» **DOCUMENT**:
* * * * *

For many years, the ideal home was sold as synonymous with space. We all remember what the preferred requirements were: large living room, generous bedrooms, wide hallway, separate kitchen, storage, garage, and, if possible, an "extra" room for whatever was needed.
But reality has changed. In large urban areas, where land is increasingly expensive and construction costs keep rising, access to purchasing has become more difficult and the "house has stopped growing." In many cases, it has shrunk.
The question is no longer just “how many square meters does it have?”. More and more, the right question is: “how can these square meters be lived in?”
The cost of construction has changed the shape of the house
The reduction in areas is not unique to Portuguese architecture and did not happen by chance. Nor does it result from an aesthetic trend or a new passion for minimalist houses, there is a very concrete reason: building has become more expensive.

* * * * *

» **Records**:
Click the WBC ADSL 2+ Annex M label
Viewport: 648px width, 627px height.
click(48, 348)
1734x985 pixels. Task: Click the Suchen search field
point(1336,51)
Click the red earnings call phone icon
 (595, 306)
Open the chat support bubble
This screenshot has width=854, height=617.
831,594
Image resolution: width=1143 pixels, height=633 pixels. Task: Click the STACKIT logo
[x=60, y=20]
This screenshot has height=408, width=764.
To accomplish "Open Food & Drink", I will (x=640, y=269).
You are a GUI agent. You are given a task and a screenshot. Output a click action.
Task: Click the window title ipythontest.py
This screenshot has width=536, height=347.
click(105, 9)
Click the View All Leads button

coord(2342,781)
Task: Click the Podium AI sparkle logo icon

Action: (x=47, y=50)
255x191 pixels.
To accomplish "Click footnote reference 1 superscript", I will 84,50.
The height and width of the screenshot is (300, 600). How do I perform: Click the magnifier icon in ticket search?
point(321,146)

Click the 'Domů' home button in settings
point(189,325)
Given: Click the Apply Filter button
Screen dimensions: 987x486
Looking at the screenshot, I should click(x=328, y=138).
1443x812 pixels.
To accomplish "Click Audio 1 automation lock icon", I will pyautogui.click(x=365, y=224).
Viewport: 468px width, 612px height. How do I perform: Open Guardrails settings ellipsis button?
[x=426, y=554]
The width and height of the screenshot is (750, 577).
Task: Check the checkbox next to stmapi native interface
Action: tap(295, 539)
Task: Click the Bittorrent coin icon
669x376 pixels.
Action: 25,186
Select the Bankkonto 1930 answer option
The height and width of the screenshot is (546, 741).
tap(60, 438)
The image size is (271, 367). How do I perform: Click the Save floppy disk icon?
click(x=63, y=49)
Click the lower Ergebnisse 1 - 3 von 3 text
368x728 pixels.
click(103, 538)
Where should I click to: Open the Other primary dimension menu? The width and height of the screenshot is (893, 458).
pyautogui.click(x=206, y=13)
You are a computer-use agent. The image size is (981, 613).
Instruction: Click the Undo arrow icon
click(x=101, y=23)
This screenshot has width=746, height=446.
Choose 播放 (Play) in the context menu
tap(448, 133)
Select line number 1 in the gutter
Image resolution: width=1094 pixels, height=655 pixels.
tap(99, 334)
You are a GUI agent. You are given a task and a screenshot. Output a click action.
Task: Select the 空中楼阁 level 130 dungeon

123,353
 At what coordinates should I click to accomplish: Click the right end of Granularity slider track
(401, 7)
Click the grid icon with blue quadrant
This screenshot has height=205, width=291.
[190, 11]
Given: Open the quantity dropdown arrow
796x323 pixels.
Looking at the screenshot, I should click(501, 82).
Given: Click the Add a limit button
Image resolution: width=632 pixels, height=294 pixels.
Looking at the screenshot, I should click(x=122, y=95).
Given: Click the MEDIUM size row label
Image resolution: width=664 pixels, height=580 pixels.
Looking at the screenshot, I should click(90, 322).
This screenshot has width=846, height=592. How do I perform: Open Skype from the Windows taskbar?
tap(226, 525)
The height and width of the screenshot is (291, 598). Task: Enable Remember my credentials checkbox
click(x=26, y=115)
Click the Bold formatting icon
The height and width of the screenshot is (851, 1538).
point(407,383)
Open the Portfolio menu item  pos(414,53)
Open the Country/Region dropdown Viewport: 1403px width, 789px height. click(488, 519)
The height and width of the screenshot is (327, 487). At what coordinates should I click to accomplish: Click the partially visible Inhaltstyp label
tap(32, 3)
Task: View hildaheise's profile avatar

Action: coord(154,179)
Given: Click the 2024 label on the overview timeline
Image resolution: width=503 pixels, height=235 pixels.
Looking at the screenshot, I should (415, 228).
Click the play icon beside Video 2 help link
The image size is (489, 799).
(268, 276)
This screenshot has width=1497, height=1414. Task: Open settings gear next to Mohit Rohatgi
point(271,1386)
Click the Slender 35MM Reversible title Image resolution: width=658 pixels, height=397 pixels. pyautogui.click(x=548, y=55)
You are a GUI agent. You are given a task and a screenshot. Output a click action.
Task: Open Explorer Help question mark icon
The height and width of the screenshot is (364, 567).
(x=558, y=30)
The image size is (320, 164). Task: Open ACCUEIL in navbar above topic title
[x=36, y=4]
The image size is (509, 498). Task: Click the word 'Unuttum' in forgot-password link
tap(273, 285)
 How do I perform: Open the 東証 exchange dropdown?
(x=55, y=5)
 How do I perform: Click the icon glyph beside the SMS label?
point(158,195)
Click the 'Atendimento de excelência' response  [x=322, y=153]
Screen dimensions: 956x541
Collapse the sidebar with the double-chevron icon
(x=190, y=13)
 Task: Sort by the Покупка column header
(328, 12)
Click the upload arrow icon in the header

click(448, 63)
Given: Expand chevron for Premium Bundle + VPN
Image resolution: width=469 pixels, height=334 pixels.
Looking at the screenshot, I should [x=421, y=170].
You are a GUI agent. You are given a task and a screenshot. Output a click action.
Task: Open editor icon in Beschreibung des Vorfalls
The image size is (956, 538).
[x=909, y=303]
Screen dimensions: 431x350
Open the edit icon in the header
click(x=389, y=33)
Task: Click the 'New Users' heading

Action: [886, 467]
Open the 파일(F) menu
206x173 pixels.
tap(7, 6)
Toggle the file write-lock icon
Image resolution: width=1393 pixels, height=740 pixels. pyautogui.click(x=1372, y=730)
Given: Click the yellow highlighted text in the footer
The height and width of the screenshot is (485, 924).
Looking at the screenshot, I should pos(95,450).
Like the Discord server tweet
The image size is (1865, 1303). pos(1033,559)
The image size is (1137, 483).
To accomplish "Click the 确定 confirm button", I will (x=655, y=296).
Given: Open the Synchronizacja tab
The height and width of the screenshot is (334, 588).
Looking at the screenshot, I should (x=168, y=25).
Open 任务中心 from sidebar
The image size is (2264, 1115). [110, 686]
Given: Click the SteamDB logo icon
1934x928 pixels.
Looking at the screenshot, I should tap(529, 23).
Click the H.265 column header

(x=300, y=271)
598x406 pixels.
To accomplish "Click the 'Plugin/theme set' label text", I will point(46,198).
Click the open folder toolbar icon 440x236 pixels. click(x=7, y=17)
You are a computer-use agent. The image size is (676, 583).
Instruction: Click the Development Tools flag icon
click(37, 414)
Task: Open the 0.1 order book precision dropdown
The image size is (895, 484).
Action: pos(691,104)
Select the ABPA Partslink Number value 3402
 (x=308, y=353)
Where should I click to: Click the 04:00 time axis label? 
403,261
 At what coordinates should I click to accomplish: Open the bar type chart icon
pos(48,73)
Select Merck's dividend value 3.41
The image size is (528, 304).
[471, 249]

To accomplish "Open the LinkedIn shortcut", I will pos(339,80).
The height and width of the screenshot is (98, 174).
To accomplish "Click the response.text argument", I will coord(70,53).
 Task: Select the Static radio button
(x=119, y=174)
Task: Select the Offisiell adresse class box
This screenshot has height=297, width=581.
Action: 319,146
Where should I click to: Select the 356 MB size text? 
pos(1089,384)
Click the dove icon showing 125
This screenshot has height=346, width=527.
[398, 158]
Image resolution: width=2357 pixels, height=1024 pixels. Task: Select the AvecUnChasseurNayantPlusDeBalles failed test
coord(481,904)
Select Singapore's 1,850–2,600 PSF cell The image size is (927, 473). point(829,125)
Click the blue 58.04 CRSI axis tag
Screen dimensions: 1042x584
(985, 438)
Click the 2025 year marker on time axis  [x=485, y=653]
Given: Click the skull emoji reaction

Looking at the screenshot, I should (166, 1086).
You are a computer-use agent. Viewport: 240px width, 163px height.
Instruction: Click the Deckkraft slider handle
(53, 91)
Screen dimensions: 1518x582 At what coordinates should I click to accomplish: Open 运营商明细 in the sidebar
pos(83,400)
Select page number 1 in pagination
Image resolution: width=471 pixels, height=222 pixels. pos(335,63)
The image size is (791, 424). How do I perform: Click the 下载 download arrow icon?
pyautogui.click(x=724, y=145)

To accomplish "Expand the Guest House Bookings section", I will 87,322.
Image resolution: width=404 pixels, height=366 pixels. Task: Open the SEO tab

* * * * *

» **EXERCISE TASK**: In the passage on home sizes, what concrete reason is given for the reduction in areas?

» **RESULT BELOW**: Building has become more expensive.